Malgré l’interdiction par la loi de finances, la saisie des deniers publics est toujours possible
« L’insaisissabilité des deniers publics » n’est pas un principe absolu. De récentes décisions judiciaires viennent apporter des éclairages quant à l’étendue de cette règle polémique, instaurée par la loi de finances 2020.
Médias24 s’est intéressé au cas du tribunal administratif de Casablanca. Cette juridiction vient de prononcer plusieurs ordonnances visant des entités publiques, dont des fonds ont été saisis au profit de créanciers privés.
Jugé le 15 juillet, l’office national des aéroports (ONDA) est l’exemple le plus récent. L’établissement a fait l’objet d’une saisie pour un montant de 5 MDH au profit d’un groupement d’entreprises.
Rendues en mai, des décisions similaires ont touché la direction régionale de l’équipement (2 MDH) ou encore l’académie régionale de l’éducation (13 MDH) ou encore la commune de Casablanca (7 MDH).
Cette même commune est au cœur de plusieurs dossiers amorcés par la Société Nationale de transport et de logistique (SNTL). Le total des fonds saisis avoisine les 13 MDH. Ce sont des sommes placées entre les mains du trésorier provincial, et dont le juge a ordonné le transfert aux caisses du tribunal pour qu’elles soient, ensuite, remises à la SNTL.
Dans ce litige, la commune a tenté de se défendre en avançant que « la saisie est susceptible d’entraver la marche normale du service public« , ce qui correspond à la raison même de l’interdiction instaurée par l’article 9 de la loi de finances. Le juge des référés a rejeté cet argument en rappelant que l’exécution spontanée des jugements doit être la règle, et que la saisie peut survenir pour sanctionner le refus d’exécution.
Volumineux, l’article 9 encadre rigoureusement les procédures d’exécution des jugements rendus contre l’Etat et les collectivités territoriales.
Ainsi, les créanciers porteurs de jugements définitifs exécutoires à l’encontre de ces entités ne peuvent se « pourvoir en paiement que devant les services ordonnateurs de l’administration publique ou des collectivités territoriales concernées ».
En contrepartie, les entités condamnées doivent ordonnancer les sommes en jeu « dans un délai maximum de quatre-vingt-dix (90) jours à compter de la date de l’ordre d’exécution de ladite décision judiciaire dans la limite des crédits ouverts au budget. A défaut d’exécution par l’ordonnateur de la décision précitée et dès l’expiration du délai cité ci-dessus, le comptable public procède au paiement spontané dans les délais prévus par la réglementation en vigueur ».

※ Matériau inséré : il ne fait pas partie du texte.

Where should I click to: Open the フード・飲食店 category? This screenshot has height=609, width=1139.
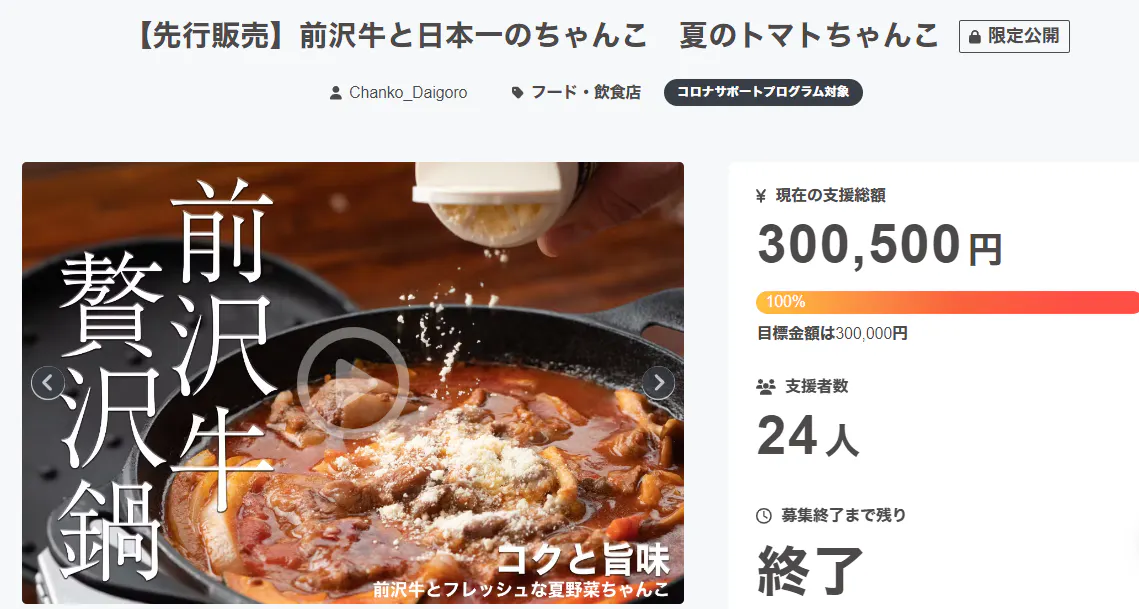point(585,92)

« Si la dépense est imputée sur des crédits qui se révèlent insuffisants, l’exécution des jugements est effectuée par voie d’ordonnancement de la somme concernée, à hauteur des crédits budgétaires disponibles, à charge pour l’ordonnateur de prendre impérativement les dispositions pour mettre en place les crédits nécessaires au paiement de la somme restant due sur les budgets des années suivantes dans un délai maximum de quatre (4) années, conformément aux conditions susvisées et sans que les biens et les fonds de l’Etat ou des collectivités territoriales et de leurs groupements ne puissent faire l’objet de saisie à cette fin ».
Le paiement peut donc prendre jusqu’à quatre années sans qu’entretemps, la saisie ne soit possible. C’est le principe dégagé par l’article en question. Mais le même article ne prévoit pas de suite en cas de refus d’exécution au-delà de ce délai. Les décisions du tribunal administratif de Casablanca semblent apporter des solutions à ce sujet.
Dans le cas de la SNTL, la créance a été établie par des décisions exécutoires qui remontent, pour certaines, à 2013. L’entreprise a depuis engagé plusieurs tentatives pour le recouvrement de ces sommes, sans y parvenir. Certaines mises en demeure ont été adressées à la commune après l’entrée en vigueur de l’article 9. Pour autant, l’ordonnateur s’est refusé à payer dans les conditions fixées par ce même article, ce qui établit le bienfondé de la saisie, estime le juge des référés.